### TASK DETAILS:
Precise copying is required. Return the data below in full.

--------------------------------

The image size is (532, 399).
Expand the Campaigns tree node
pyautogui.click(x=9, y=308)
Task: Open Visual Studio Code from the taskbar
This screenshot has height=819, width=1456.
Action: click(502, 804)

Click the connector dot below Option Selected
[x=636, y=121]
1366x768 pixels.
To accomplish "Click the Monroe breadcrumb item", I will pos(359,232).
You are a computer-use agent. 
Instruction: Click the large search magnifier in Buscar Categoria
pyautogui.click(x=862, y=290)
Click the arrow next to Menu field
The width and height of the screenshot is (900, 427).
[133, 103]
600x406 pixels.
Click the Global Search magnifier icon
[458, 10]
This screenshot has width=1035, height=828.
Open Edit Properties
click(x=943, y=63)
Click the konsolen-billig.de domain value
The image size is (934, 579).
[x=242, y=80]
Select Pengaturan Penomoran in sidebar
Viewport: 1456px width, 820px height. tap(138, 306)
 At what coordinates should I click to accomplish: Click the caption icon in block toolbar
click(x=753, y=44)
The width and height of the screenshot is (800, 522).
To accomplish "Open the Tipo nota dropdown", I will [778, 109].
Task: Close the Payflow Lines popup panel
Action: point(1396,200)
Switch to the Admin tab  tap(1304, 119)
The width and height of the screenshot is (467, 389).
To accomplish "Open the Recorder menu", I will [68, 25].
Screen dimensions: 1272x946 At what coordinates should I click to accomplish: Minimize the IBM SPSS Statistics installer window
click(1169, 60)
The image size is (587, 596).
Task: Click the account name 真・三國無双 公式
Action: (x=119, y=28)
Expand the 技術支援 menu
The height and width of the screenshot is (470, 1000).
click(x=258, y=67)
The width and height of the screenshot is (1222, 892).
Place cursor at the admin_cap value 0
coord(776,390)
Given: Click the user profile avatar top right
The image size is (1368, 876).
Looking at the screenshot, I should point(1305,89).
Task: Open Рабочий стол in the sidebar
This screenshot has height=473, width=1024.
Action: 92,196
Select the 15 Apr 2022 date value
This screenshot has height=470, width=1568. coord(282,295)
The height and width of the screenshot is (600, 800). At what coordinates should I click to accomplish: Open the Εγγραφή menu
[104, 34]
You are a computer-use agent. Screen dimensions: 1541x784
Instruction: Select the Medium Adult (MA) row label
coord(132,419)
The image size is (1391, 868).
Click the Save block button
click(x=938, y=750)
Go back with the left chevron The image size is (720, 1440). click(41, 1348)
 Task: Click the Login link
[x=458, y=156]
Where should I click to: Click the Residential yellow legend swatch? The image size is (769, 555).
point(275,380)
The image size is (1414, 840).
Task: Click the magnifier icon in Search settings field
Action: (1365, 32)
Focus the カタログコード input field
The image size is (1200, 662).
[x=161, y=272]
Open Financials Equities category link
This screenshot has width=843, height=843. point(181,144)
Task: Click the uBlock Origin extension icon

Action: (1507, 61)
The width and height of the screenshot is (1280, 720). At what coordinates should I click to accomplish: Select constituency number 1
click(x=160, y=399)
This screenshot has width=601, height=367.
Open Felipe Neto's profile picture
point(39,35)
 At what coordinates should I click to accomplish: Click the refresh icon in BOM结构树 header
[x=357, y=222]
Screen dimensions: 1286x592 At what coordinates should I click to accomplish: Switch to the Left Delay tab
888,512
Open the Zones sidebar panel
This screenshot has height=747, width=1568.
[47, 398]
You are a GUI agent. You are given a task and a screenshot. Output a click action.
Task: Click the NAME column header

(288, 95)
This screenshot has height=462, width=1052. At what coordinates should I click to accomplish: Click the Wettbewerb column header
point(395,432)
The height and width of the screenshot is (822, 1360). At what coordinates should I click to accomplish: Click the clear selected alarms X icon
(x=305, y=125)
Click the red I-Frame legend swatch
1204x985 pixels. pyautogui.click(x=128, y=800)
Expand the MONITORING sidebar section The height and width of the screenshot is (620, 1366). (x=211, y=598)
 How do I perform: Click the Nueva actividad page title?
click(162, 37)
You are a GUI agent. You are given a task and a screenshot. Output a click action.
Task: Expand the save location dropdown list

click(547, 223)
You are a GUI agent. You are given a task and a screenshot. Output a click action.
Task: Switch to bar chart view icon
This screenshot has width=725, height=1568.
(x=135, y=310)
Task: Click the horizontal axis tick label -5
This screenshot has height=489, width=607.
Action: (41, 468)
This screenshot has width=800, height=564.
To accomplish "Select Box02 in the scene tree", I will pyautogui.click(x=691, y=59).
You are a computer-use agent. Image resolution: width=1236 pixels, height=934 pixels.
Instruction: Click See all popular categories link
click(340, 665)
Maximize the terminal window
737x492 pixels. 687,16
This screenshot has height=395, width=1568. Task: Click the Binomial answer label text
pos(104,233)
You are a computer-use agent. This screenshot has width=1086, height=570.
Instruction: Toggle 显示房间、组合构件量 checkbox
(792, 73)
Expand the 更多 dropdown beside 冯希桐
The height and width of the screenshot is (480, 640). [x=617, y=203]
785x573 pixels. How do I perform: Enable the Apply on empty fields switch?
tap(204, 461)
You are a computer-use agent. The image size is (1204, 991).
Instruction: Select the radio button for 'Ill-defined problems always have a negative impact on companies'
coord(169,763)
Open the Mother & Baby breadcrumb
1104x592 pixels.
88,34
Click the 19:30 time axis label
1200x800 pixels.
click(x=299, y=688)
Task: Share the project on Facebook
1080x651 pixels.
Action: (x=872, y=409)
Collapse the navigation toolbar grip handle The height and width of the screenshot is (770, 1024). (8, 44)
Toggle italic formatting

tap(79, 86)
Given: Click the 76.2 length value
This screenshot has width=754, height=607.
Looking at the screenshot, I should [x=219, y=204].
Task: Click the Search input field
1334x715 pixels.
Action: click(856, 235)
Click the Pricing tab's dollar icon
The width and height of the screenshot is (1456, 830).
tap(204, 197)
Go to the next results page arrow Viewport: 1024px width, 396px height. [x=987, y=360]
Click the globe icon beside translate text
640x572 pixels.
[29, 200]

--------------------------------

### ANSWER AREA:
The image size is (532, 399).
Expand the Campaigns tree node
pyautogui.click(x=9, y=308)
Task: Open Visual Studio Code from the taskbar
This screenshot has height=819, width=1456.
Action: click(502, 804)

Click the connector dot below Option Selected
[x=636, y=121]
1366x768 pixels.
To accomplish "Click the Monroe breadcrumb item", I will pos(359,232).
You are a computer-use agent. 
Instruction: Click the large search magnifier in Buscar Categoria
pyautogui.click(x=862, y=290)
Click the arrow next to Menu field
The width and height of the screenshot is (900, 427).
[133, 103]
600x406 pixels.
Click the Global Search magnifier icon
[458, 10]
This screenshot has width=1035, height=828.
Open Edit Properties
click(x=943, y=63)
Click the konsolen-billig.de domain value
The image size is (934, 579).
[x=242, y=80]
Select Pengaturan Penomoran in sidebar
Viewport: 1456px width, 820px height. tap(138, 306)
 At what coordinates should I click to accomplish: Click the caption icon in block toolbar
click(x=753, y=44)
The width and height of the screenshot is (800, 522).
To accomplish "Open the Tipo nota dropdown", I will [778, 109].
Task: Close the Payflow Lines popup panel
Action: point(1396,200)
Switch to the Admin tab  tap(1304, 119)
The width and height of the screenshot is (467, 389).
To accomplish "Open the Recorder menu", I will [68, 25].
Screen dimensions: 1272x946 At what coordinates should I click to accomplish: Minimize the IBM SPSS Statistics installer window
click(1169, 60)
The image size is (587, 596).
Task: Click the account name 真・三國無双 公式
Action: (x=119, y=28)
Expand the 技術支援 menu
The height and width of the screenshot is (470, 1000).
click(x=258, y=67)
The width and height of the screenshot is (1222, 892).
Place cursor at the admin_cap value 0
coord(776,390)
Given: Click the user profile avatar top right
The image size is (1368, 876).
Looking at the screenshot, I should point(1305,89).
Task: Open Рабочий стол in the sidebar
This screenshot has height=473, width=1024.
Action: 92,196
Select the 15 Apr 2022 date value
This screenshot has height=470, width=1568. coord(282,295)
The height and width of the screenshot is (600, 800). At what coordinates should I click to accomplish: Open the Εγγραφή menu
[104, 34]
You are a computer-use agent. Screen dimensions: 1541x784
Instruction: Select the Medium Adult (MA) row label
coord(132,419)
The image size is (1391, 868).
Click the Save block button
click(x=938, y=750)
Go back with the left chevron The image size is (720, 1440). click(41, 1348)
 Task: Click the Login link
[x=458, y=156]
Where should I click to: Click the Residential yellow legend swatch? The image size is (769, 555).
point(275,380)
The image size is (1414, 840).
Task: Click the magnifier icon in Search settings field
Action: (1365, 32)
Focus the カタログコード input field
The image size is (1200, 662).
[x=161, y=272]
Open Financials Equities category link
This screenshot has width=843, height=843. point(181,144)
Task: Click the uBlock Origin extension icon

Action: (1507, 61)
The width and height of the screenshot is (1280, 720). At what coordinates should I click to accomplish: Select constituency number 1
click(x=160, y=399)
This screenshot has width=601, height=367.
Open Felipe Neto's profile picture
point(39,35)
 At what coordinates should I click to accomplish: Click the refresh icon in BOM结构树 header
[x=357, y=222]
Screen dimensions: 1286x592 At what coordinates should I click to accomplish: Switch to the Left Delay tab
888,512
Open the Zones sidebar panel
This screenshot has height=747, width=1568.
[47, 398]
You are a GUI agent. You are given a task and a screenshot. Output a click action.
Task: Click the NAME column header

(288, 95)
This screenshot has height=462, width=1052. At what coordinates should I click to accomplish: Click the Wettbewerb column header
point(395,432)
The height and width of the screenshot is (822, 1360). At what coordinates should I click to accomplish: Click the clear selected alarms X icon
(x=305, y=125)
Click the red I-Frame legend swatch
1204x985 pixels. pyautogui.click(x=128, y=800)
Expand the MONITORING sidebar section The height and width of the screenshot is (620, 1366). (x=211, y=598)
 How do I perform: Click the Nueva actividad page title?
click(162, 37)
You are a GUI agent. You are given a task and a screenshot. Output a click action.
Task: Expand the save location dropdown list

click(547, 223)
You are a GUI agent. You are given a task and a screenshot. Output a click action.
Task: Switch to bar chart view icon
This screenshot has width=725, height=1568.
(x=135, y=310)
Task: Click the horizontal axis tick label -5
This screenshot has height=489, width=607.
Action: (41, 468)
This screenshot has width=800, height=564.
To accomplish "Select Box02 in the scene tree", I will pyautogui.click(x=691, y=59).
You are a computer-use agent. Image resolution: width=1236 pixels, height=934 pixels.
Instruction: Click See all popular categories link
click(340, 665)
Maximize the terminal window
737x492 pixels. 687,16
This screenshot has height=395, width=1568. Task: Click the Binomial answer label text
pos(104,233)
You are a computer-use agent. This screenshot has width=1086, height=570.
Instruction: Toggle 显示房间、组合构件量 checkbox
(792, 73)
Expand the 更多 dropdown beside 冯希桐
The height and width of the screenshot is (480, 640). [x=617, y=203]
785x573 pixels. How do I perform: Enable the Apply on empty fields switch?
tap(204, 461)
You are a computer-use agent. The image size is (1204, 991).
Instruction: Select the radio button for 'Ill-defined problems always have a negative impact on companies'
coord(169,763)
Open the Mother & Baby breadcrumb
1104x592 pixels.
88,34
Click the 19:30 time axis label
1200x800 pixels.
click(x=299, y=688)
Task: Share the project on Facebook
1080x651 pixels.
Action: (x=872, y=409)
Collapse the navigation toolbar grip handle The height and width of the screenshot is (770, 1024). (8, 44)
Toggle italic formatting

tap(79, 86)
Given: Click the 76.2 length value
This screenshot has width=754, height=607.
Looking at the screenshot, I should [x=219, y=204].
Task: Click the Search input field
1334x715 pixels.
Action: click(856, 235)
Click the Pricing tab's dollar icon
The width and height of the screenshot is (1456, 830).
tap(204, 197)
Go to the next results page arrow Viewport: 1024px width, 396px height. [x=987, y=360]
Click the globe icon beside translate text
640x572 pixels.
[29, 200]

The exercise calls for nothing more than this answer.